Dice García Lorca que “aquí pasó lo de siempre. ∣ Han muerto cuatro romanos ∣ y cinco cartagineses”. O sea que tranquilos, aquí paz y allá gloria, que mientras pase lo que siempre pasa no es necesario alarmarse ni preocuparse. Sí, vale, se han producido algunos muertos políticos de cada bando pero pasar, lo que se dice pasar, no pasa nada, ya ves tú qué noticia, el Partido Popular ha sido sustituido por el PSOE con la ayuda inestimable de vascos y catalanes —como los llaman en la carrera de San Jerónimo—, la bolsa sigue subiendo y Enric Juliana sigue haciéndose pasar por sagaz en la tele. Como siempre, igual que siempre, ahora los romanos, después los cartagineses y vuelta a empezar. Se ha cumplido una vez más la teoría general del bipartidismo según la cual M. Rajoy prefiere antes ser sustituido por Pedro Sánchez que por Albert Rivera, Pablo Iglesias hace de muleta de los socialistas al final, como han hecho siempre los partidos comunistas y Ada Colau ha ido a pedir que pongan un Senado de estos en Barcelona o un pipican. La prensa de Madrid ya empieza a calificar de posibilistas a Esquerra Republicana y el PDeCat, comparándolos con el PNV. Los antisistema, por su parte, se están resignando bastante al sistema: mientras van cantando satisfechos que “sí se puede” por haber ayudado a echar M. Rajoy no están tomando por la fuerza el palacio de invierno. El PP y el PSOE más allá de las proclamas y de las banderas actúan como un partido único que perpetúa una vez más la sentencia del príncipe de Lampedusa, la de cambiarlo todo —todo lo que se ve desde fuera, se comprende— para que nada cambie.

La pervivencia del bipartidismo supone, en la práctica, que en España sólo hay un partido único que va haciendo cosas y poco más. Esto no sólo se puede constatar con el mantenimiento del presupuesto del Partido Popular por parte de Pedro Sánchez, también se verá con la continuación indefinida y contundente de la represión del Estado contra el independentismo y con la aparición, cada vez más frecuente, de defensores del autonomismo o del procesismo-procesionismo. Con una falta de escrúpulos realmente notable y una indiferencia mayúscula por el dolor de los presos políticos y exiliados, hay quien quiere convertir la agenda política catalana en una permanente procesión de Semana Santa, mercadeando con el sufrimiento de los encarcelados y perseguidos, exhibiendo toda la pasión y la tortura de éstos, como en un auto de fe. Dejando de hablar de independencia y de trabajar para hacerla posible.

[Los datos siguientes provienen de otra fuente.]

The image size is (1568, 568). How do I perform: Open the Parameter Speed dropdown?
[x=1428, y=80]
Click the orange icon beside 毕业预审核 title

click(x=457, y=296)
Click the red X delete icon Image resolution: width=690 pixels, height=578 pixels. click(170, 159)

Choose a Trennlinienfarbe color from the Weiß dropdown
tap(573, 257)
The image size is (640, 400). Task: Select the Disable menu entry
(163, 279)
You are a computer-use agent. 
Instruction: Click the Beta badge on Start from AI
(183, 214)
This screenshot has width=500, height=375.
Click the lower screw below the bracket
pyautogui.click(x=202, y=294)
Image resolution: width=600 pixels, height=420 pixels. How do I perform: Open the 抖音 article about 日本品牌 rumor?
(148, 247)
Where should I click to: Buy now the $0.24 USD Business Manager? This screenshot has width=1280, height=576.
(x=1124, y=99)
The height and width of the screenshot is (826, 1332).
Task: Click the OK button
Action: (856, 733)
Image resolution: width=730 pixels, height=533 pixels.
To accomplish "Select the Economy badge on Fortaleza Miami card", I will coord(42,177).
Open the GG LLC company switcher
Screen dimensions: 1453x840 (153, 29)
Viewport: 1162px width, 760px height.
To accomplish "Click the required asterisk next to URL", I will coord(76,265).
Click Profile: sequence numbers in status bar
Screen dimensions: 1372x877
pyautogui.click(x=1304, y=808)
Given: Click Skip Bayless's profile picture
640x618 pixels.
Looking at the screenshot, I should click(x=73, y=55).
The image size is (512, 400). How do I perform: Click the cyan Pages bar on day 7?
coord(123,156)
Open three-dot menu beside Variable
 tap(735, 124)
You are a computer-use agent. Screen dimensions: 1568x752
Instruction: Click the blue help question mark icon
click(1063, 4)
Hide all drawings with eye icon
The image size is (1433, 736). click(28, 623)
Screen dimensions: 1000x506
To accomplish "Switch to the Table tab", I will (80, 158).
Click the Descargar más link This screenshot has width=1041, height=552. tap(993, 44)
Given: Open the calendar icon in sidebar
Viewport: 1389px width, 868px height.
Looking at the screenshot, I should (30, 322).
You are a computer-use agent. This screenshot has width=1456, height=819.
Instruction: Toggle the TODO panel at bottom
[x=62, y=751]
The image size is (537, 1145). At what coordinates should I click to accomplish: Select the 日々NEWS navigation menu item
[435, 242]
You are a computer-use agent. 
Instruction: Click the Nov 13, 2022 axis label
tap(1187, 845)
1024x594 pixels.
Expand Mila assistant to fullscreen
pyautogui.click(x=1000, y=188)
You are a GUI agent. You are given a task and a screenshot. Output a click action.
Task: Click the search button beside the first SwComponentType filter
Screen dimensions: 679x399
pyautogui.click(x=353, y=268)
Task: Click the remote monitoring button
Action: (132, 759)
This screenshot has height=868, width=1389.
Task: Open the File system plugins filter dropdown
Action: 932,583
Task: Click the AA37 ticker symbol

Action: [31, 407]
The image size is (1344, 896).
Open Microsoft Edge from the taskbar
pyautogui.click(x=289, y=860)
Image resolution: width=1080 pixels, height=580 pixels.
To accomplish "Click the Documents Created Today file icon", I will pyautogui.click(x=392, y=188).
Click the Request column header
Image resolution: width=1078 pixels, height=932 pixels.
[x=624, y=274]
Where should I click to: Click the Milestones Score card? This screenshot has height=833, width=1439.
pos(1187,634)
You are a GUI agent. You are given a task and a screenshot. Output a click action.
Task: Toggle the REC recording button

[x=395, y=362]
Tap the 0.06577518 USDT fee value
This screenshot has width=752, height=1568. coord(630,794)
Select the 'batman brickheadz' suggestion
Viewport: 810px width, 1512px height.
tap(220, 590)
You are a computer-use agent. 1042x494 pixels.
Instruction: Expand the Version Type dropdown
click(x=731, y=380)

La clase política española —y en esto, la catalana, es más española que un torero— intenta siempre dedicarse preferentemente a la gestión del presupuesto, sin complicarse nada la vida, sin mucho interés por las auténticas reformas sociales, por la transformación democrática, por profundizar en la mejora cívica. El independentismo no es un movimiento de la clase política catalana sino una reclamación ciudadana que no se contenta con la simple sustitución de una bandera por otra. La independencia de Catalunya es el único proyecto democrático auténticamente rompedor que aspira a una sociedad mejor, a una riqueza mejor distribuida y a unas libertades colectivas e individuales notablemente más amplias. Un movimiento que va de abajo hacia arriba. Hay que recordar, por tanto, que el proyecto independentista surgió para desentenderse, para separarse, para divorciarse de la España del partido único y de la indeseable clase política del Estado. Para rechazar el colonialismo en todas sus formas.